* **DATA TO USE**
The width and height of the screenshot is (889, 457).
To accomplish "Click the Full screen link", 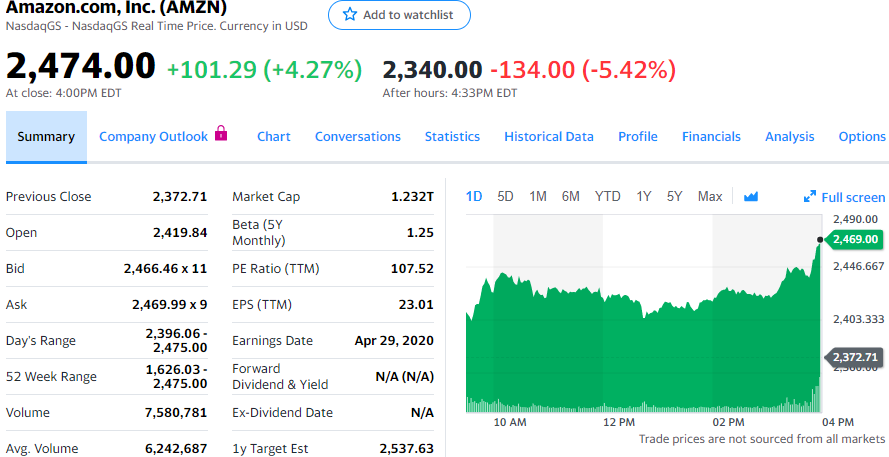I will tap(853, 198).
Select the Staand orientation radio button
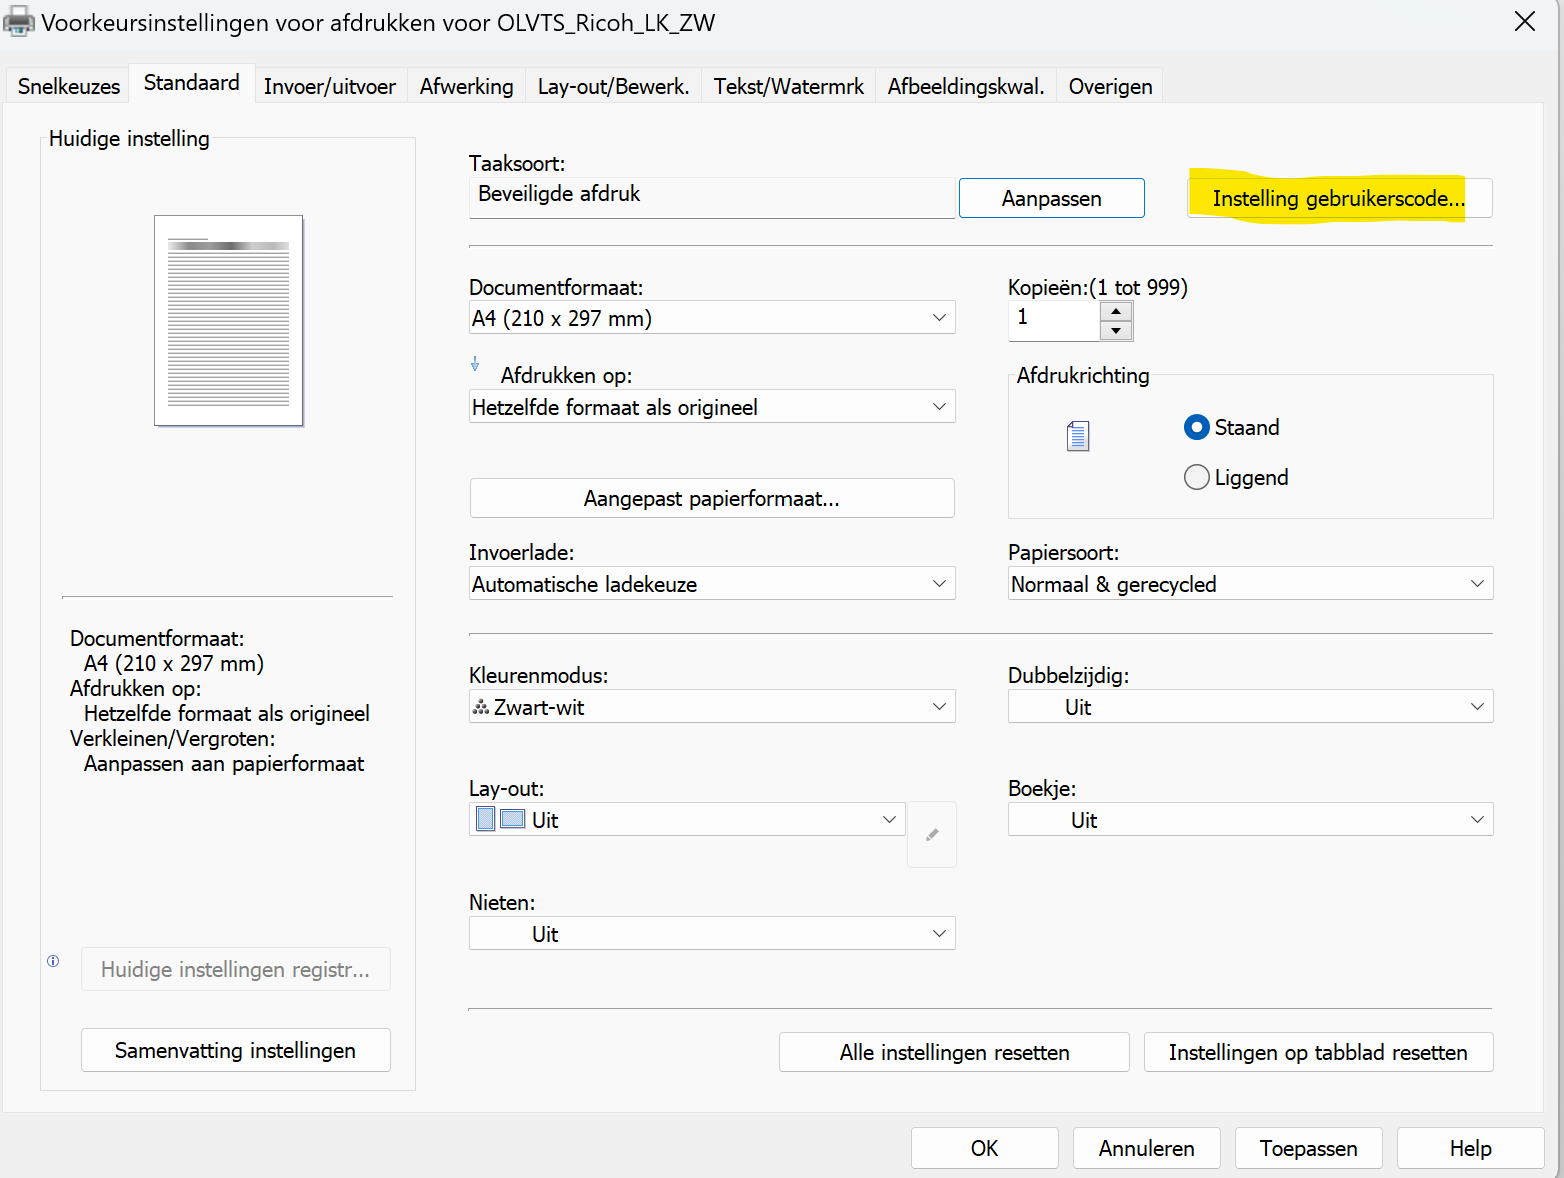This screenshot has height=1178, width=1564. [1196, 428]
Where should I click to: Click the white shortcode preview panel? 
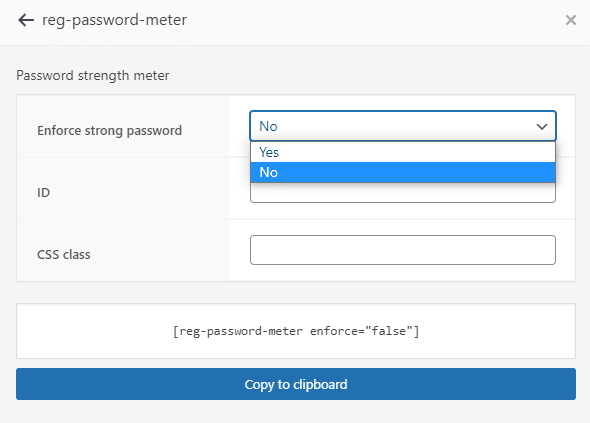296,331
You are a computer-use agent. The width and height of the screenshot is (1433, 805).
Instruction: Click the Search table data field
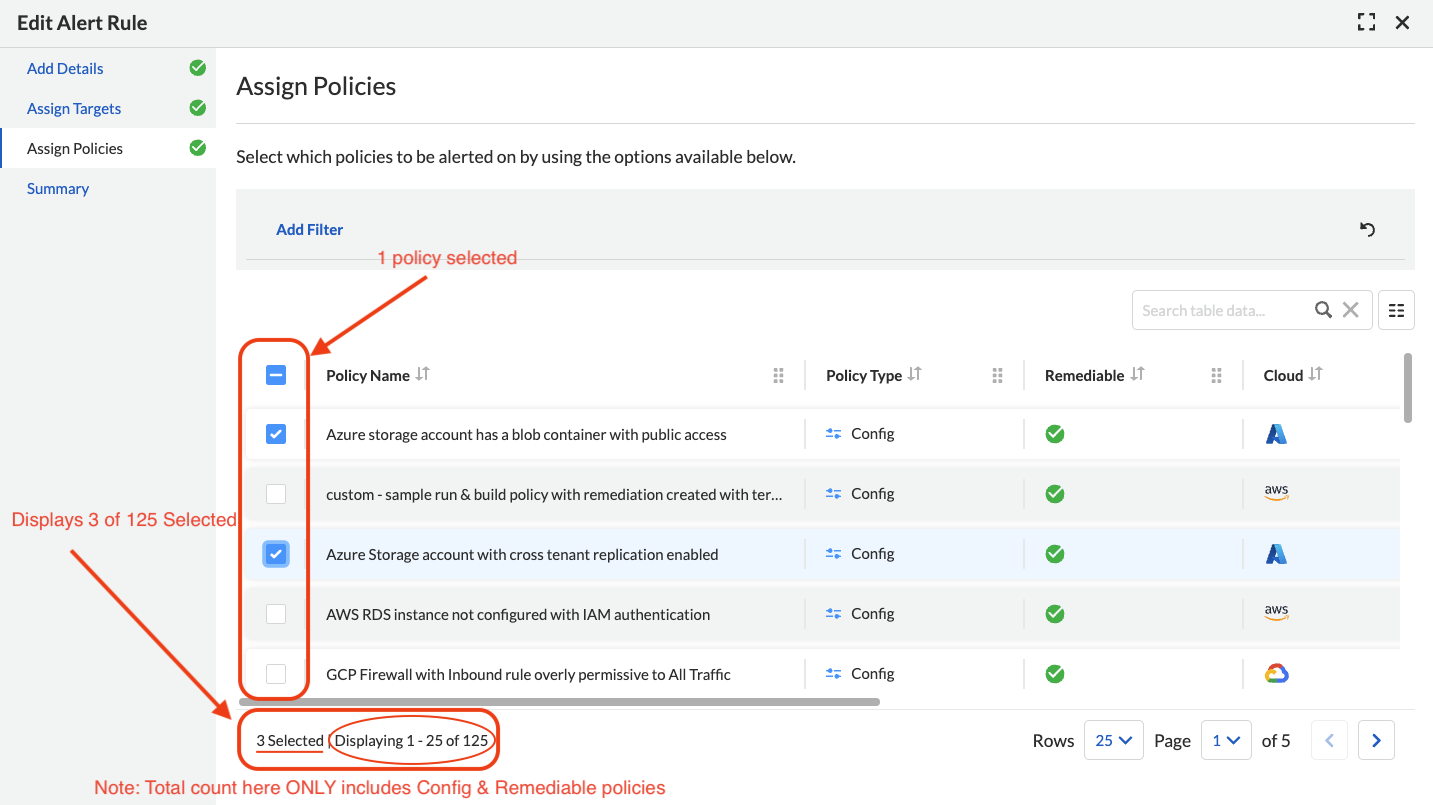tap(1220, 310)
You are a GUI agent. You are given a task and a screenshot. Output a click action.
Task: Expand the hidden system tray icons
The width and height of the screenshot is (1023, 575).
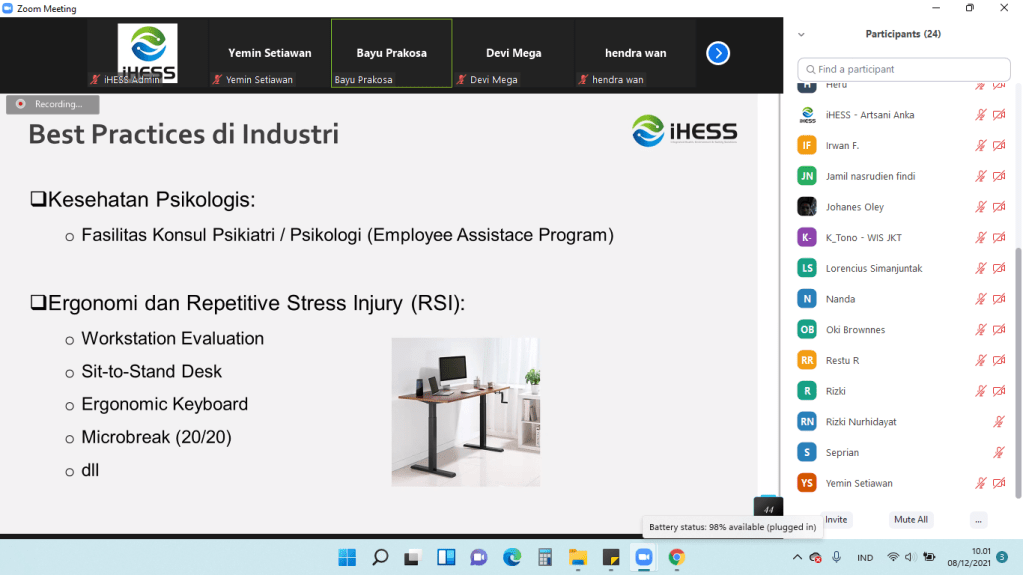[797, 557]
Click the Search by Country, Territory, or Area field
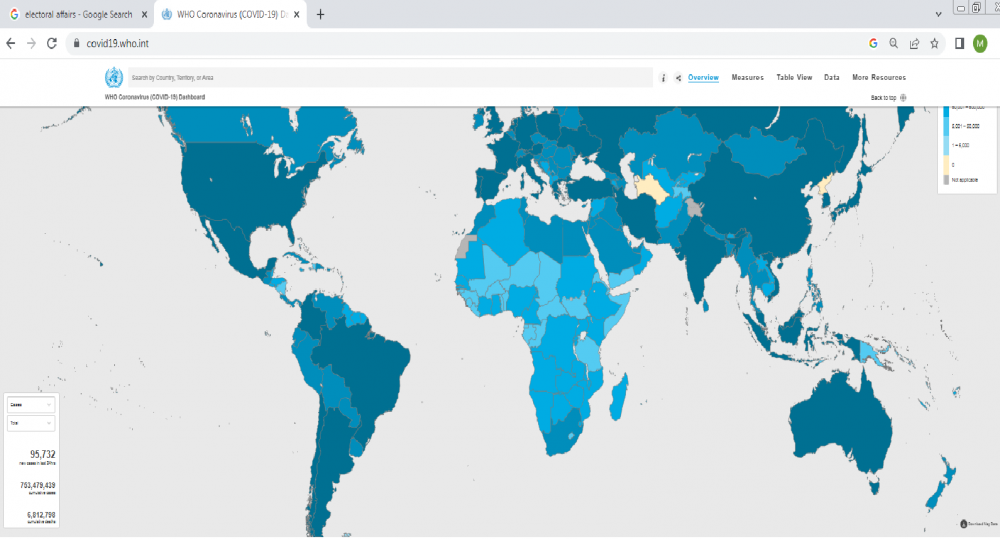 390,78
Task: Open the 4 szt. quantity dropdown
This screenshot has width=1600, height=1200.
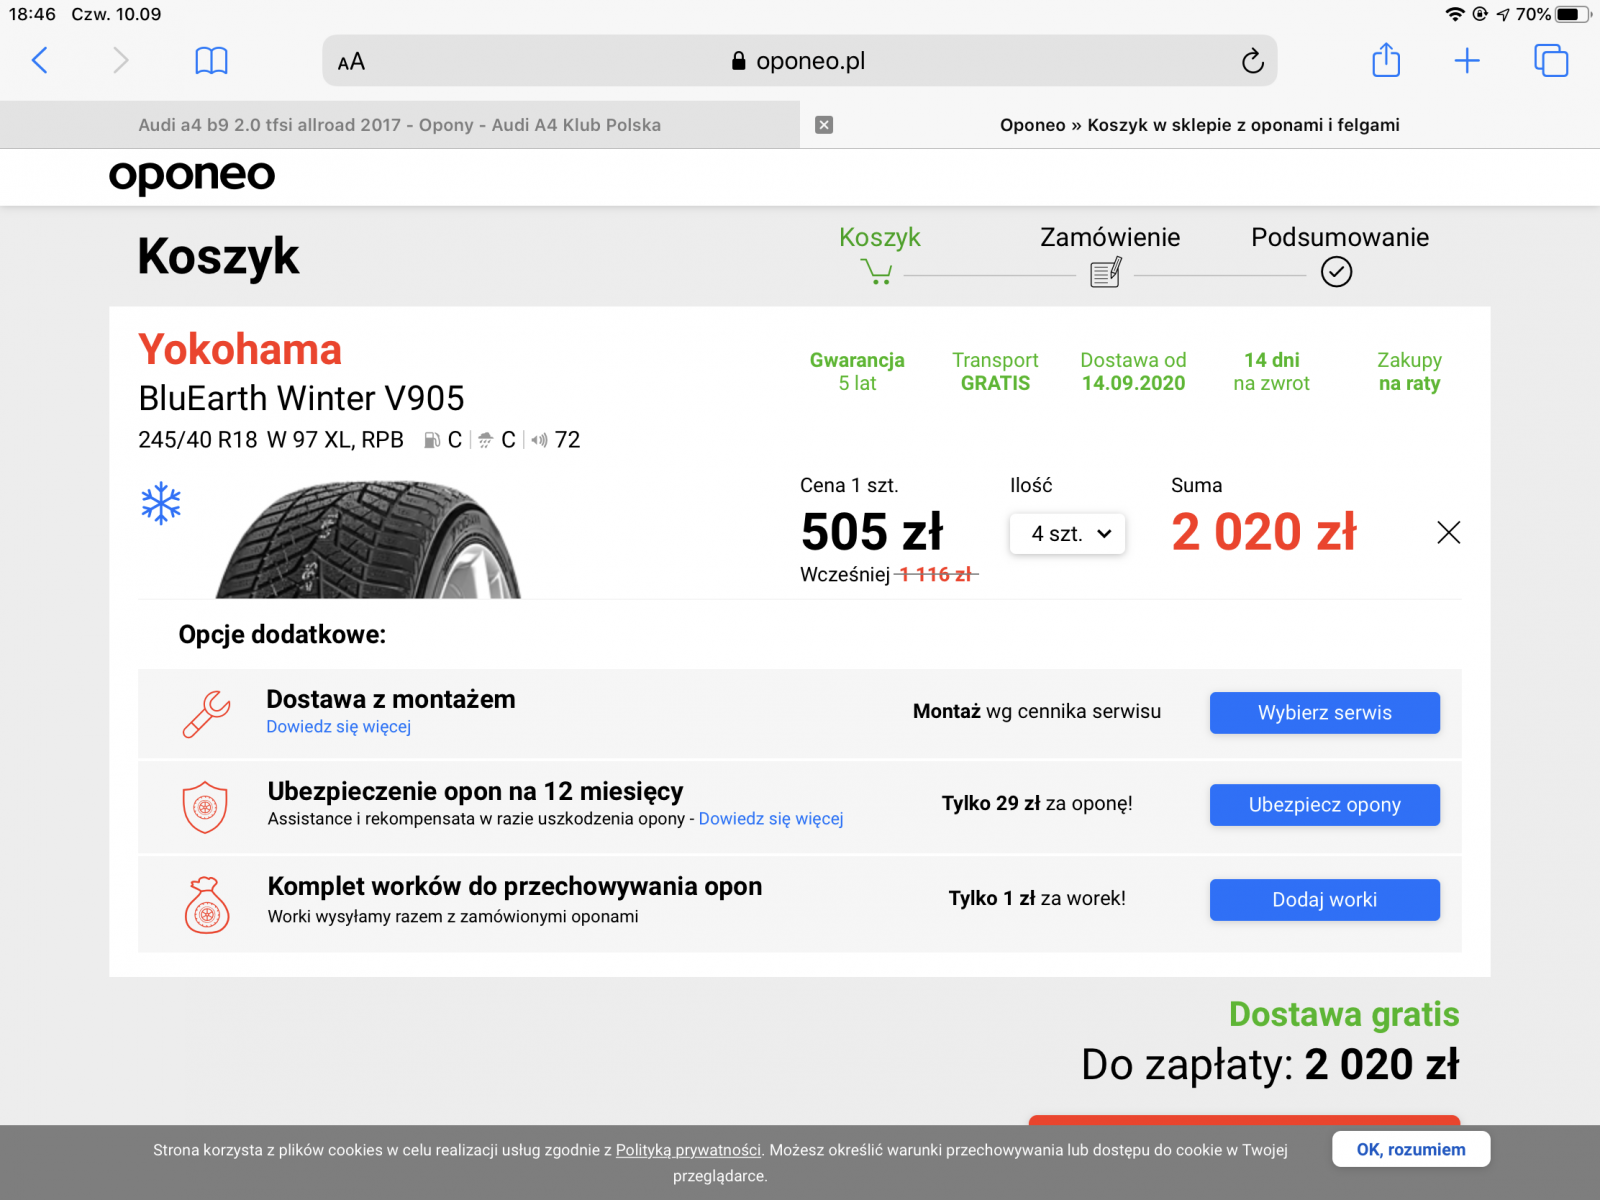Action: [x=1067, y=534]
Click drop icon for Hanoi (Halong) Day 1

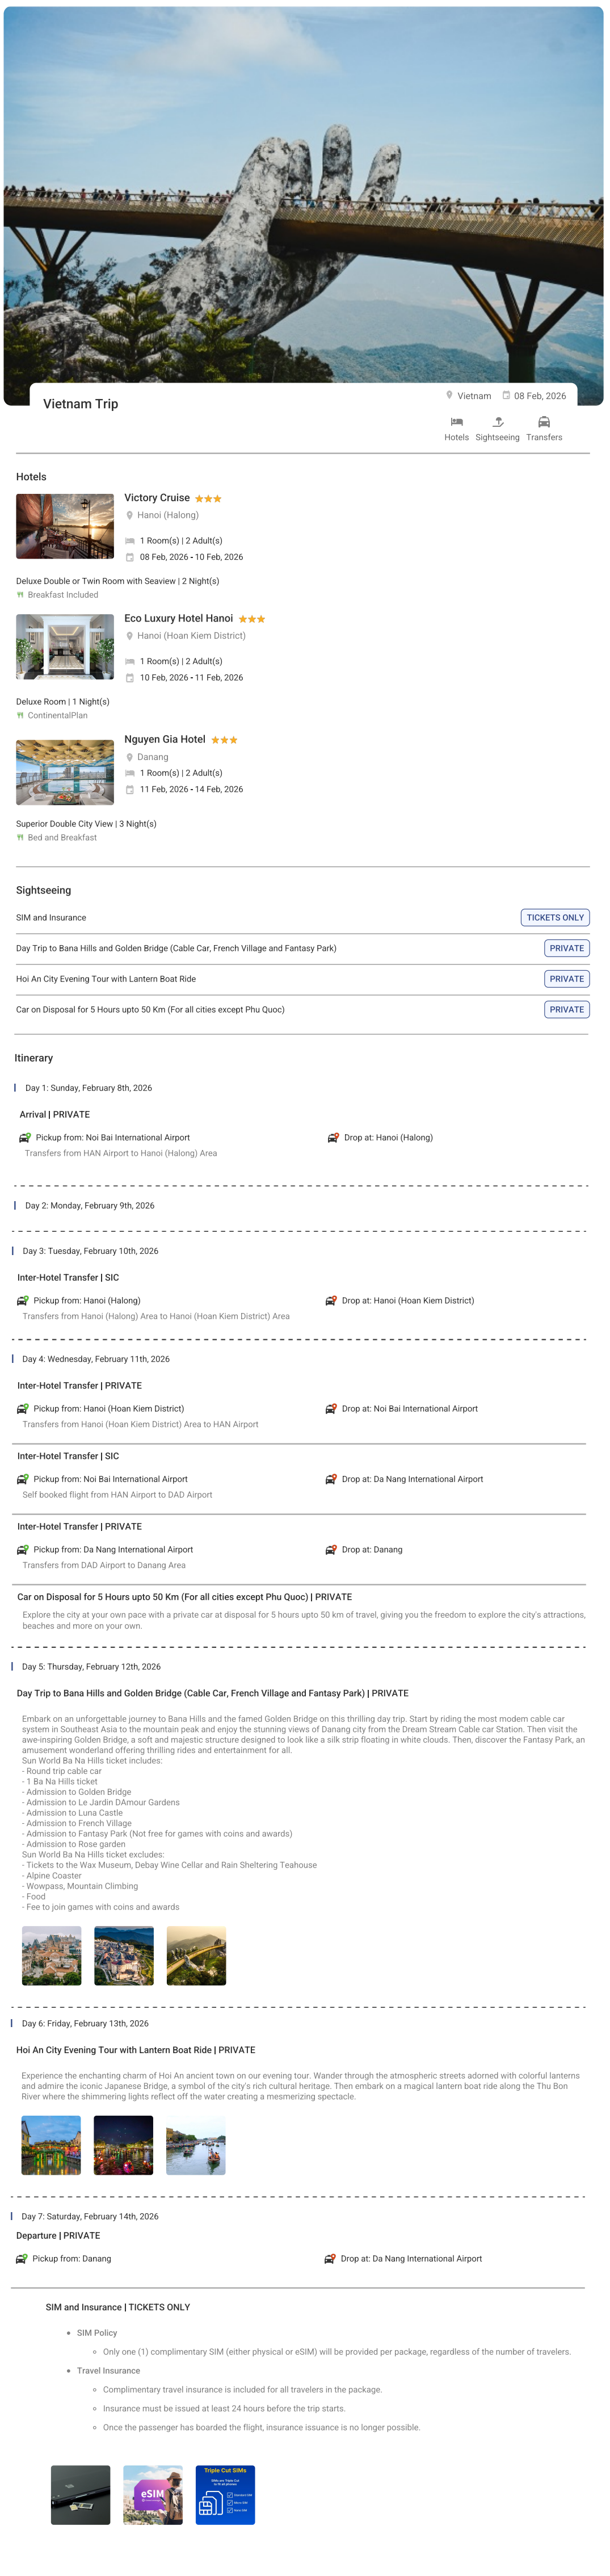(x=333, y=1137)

* **WORK INSTRUCTIONS**
From the line that contains "You are a GUI" to the last line of the data above, inclusive, transcribe every line exactly and only those lines, omitting pictures.

* **RESPONSE TO THIS TASK**
You are a GUI agent. You are given a task and a screenshot. Output a click action.
Task: Expand the hidden system tray icons
The width and height of the screenshot is (1023, 575).
[797, 557]
Click the Search by Country, Territory, or Area field
 390,78
Task: Open the 4 szt. quantity dropdown
This screenshot has width=1600, height=1200.
Action: [x=1067, y=534]
Click drop icon for Hanoi (Halong) Day 1

(x=333, y=1137)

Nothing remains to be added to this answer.